Overall, though, experts expect gold prices to largely grow over the long haul. So having a longer-term outlook when investing in the precious metal is key these days.
"It's important not to be surprised by sharp corrections within a broader bull trend," says Hiren Chandaria, managing director at Monetary Metals. "In the near term, downside risk remains if rates stay elevated and liquidity tightens. However, over the longer term, I remain constructive. Gold has the potential to move toward $7,200, though not necessarily within 2026."
Thanks to interest from central banks, there's also likely a "floor" on how low prices can go — even this year, Elliott says.
"Eastern nations are stockpiling precious metals strategically, and they are willing to pay a premium for it," he says.
Watch for falling prices — and act accordingly
Volatility isn't ideal in the investing world, but experts say that, given gold's likely upward trajectory in the long term, the expected volatility can provide much-needed opportunities to expand your holdings this year.
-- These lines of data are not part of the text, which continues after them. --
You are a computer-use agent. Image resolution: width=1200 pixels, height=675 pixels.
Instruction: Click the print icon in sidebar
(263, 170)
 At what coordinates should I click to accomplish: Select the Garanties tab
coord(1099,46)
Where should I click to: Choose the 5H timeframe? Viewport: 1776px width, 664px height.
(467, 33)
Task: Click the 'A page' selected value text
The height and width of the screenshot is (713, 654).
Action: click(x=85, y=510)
"The key is to distinguish between short-term corrections and long-term trajectory, and in that context, any corrections from here should be seen as opportunities to accumulate," Chandaria says. "Rather than investing a lump sum, I would strongly recommend a buy-on-dips approach. For someone not yet invested, it makes sense to start with about 30% of their intended allocation at current prices, and then add incrementally during periods of weakness."
The bottom line
If you are buying gold, be sure to shop around and compare your options. In addition to buying physical gold, there are options like gold ETFs, gold stocks, gold IRAs, and more, and each has its own unique risks and rewards you'll want to consider. Talk to an investing professional if you need help making the right move for your portfolio and goals.